[WORK INSTRUCTIONS] Reproduce the listing below line for line, without any changes. Omit the pictures from your copy.

[RECORDS FOR THIS TASK]

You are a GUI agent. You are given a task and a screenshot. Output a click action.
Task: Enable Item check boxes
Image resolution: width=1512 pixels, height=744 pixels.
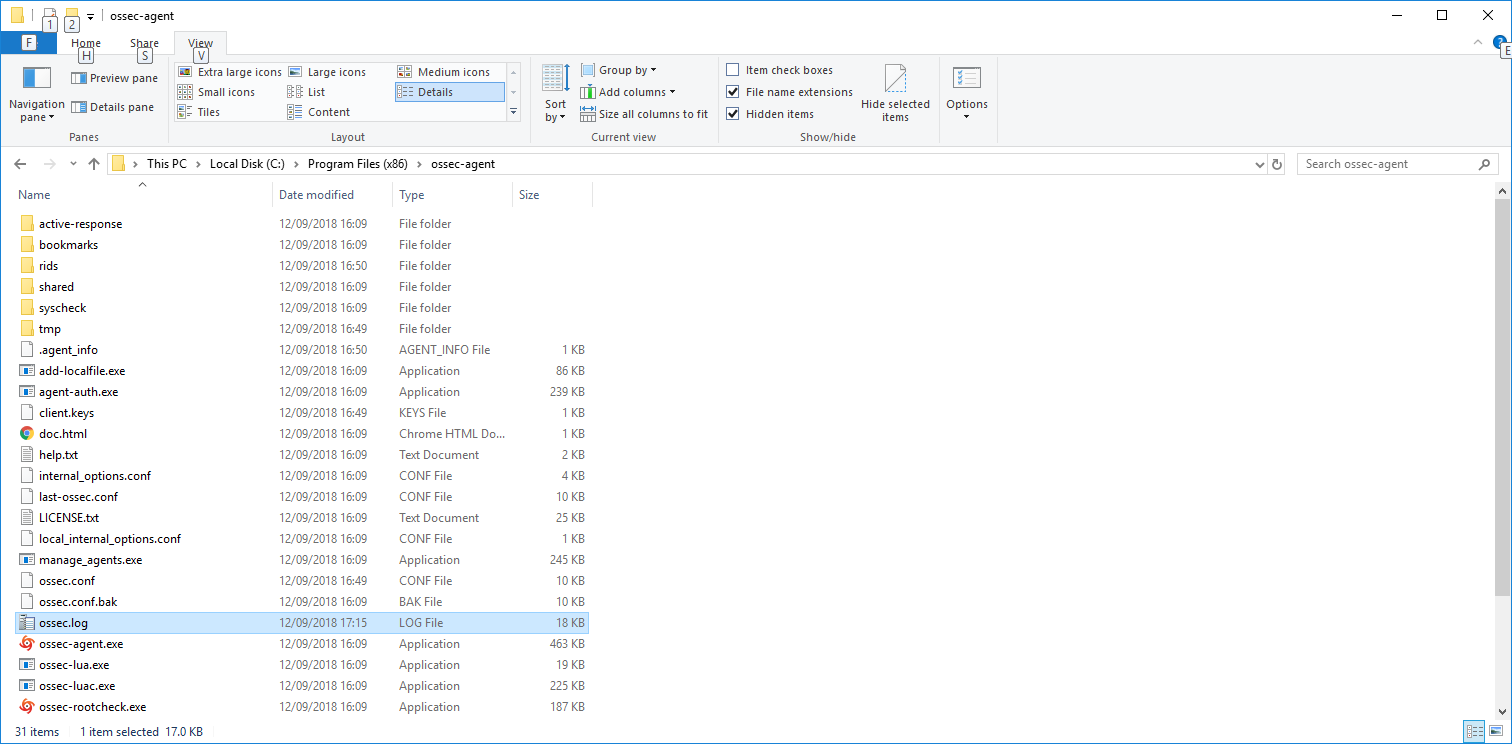click(x=733, y=69)
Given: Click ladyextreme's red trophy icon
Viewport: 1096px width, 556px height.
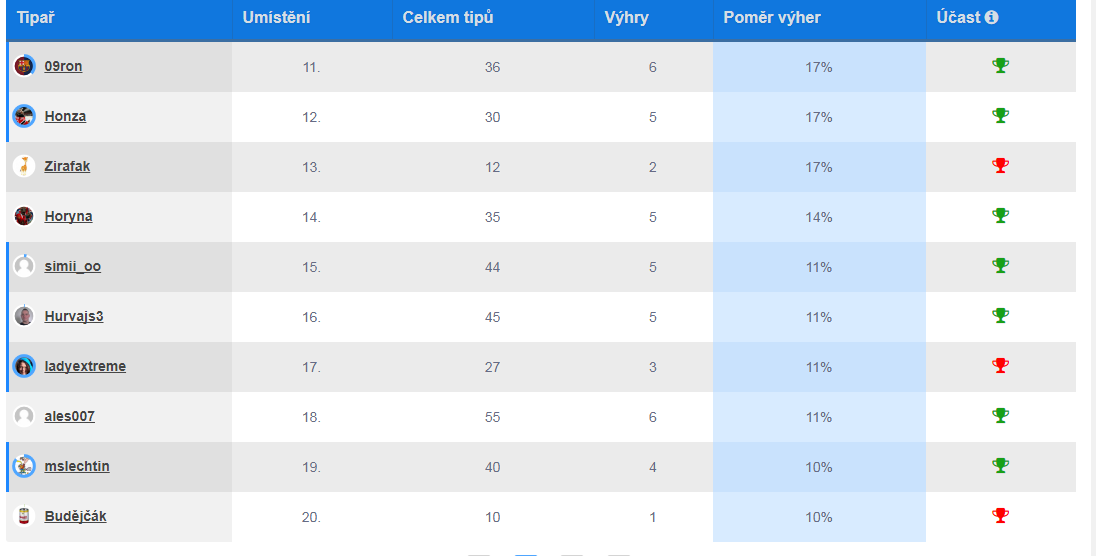Looking at the screenshot, I should click(1000, 366).
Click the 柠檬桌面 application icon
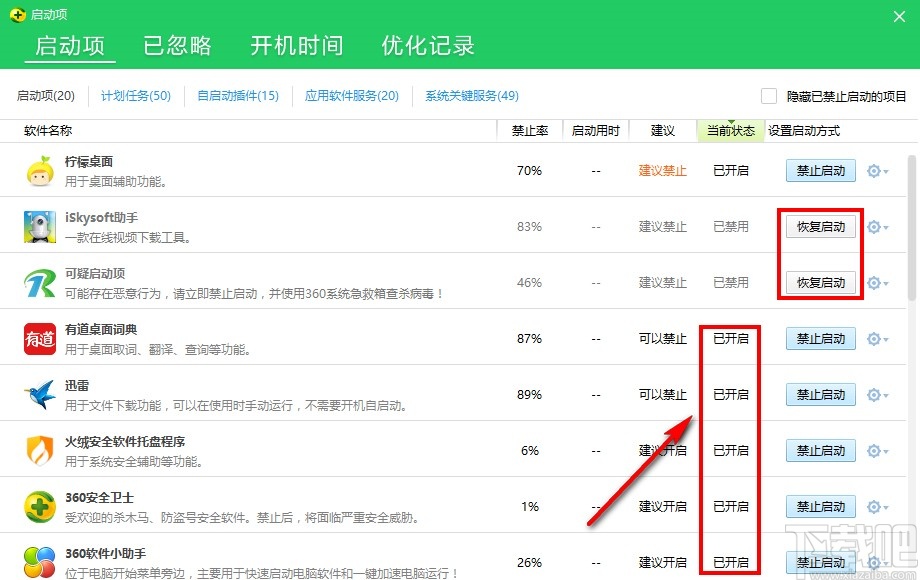This screenshot has height=580, width=920. 38,170
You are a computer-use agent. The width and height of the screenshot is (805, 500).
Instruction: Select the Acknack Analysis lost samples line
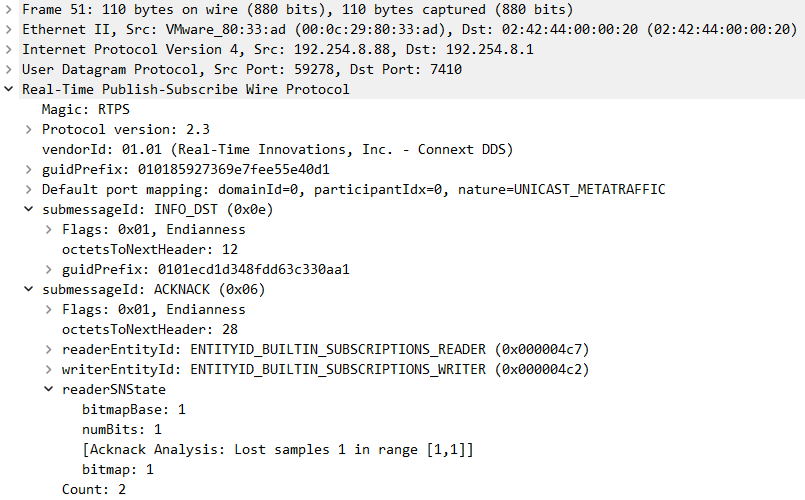[x=277, y=449]
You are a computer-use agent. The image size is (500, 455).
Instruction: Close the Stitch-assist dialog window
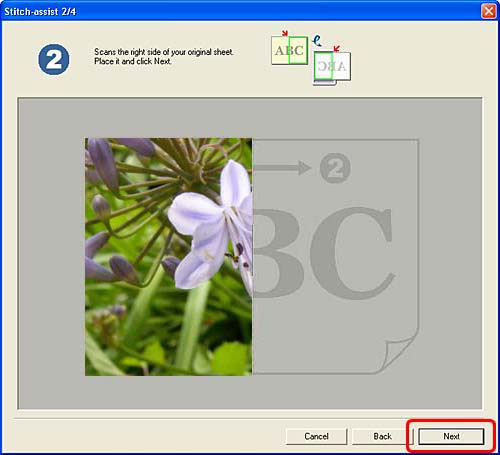click(x=489, y=11)
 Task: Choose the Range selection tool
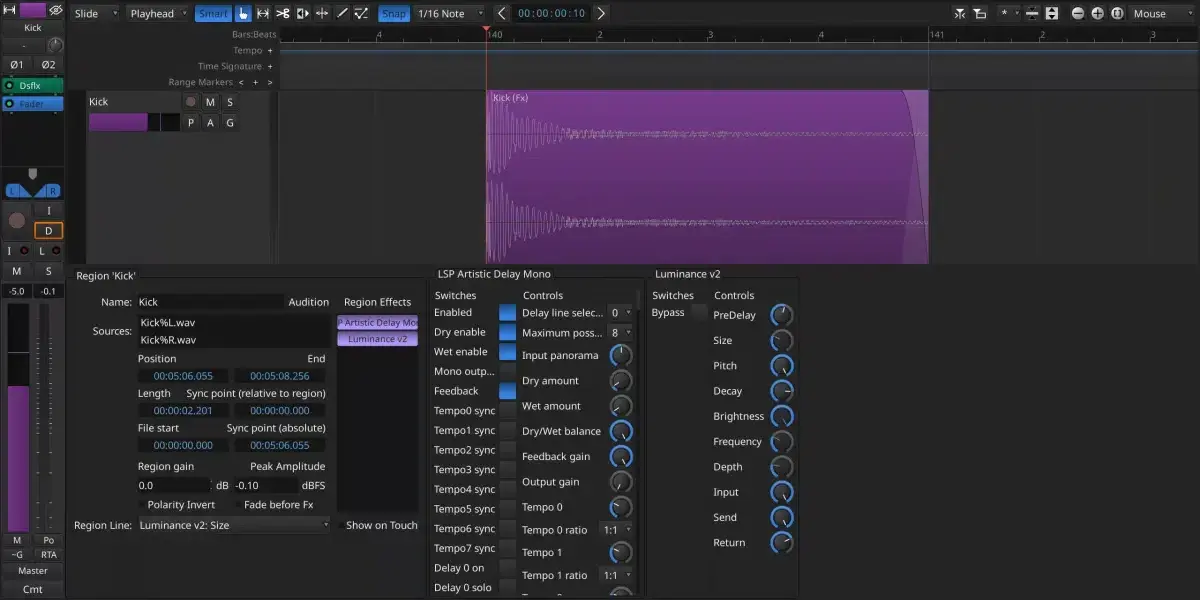[263, 13]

[EXERCISE ANSWER]
You are a GUI agent. You are given a task and a screenshot. Output a click action.
Task: Enable Item check boxes
Image resolution: width=1512 pixels, height=744 pixels.
click(x=733, y=69)
Given: Click ladyextreme's red trophy icon
Viewport: 1096px width, 556px height.
Looking at the screenshot, I should click(1000, 366).
Click the 柠檬桌面 application icon
This screenshot has height=580, width=920. 38,170
You are a computer-use agent. The width and height of the screenshot is (805, 500).
Instruction: Select the Acknack Analysis lost samples line
[x=277, y=449]
You are a computer-use agent. The image size is (500, 455).
Instruction: Close the Stitch-assist dialog window
click(x=489, y=11)
 Task: Choose the Range selection tool
[263, 13]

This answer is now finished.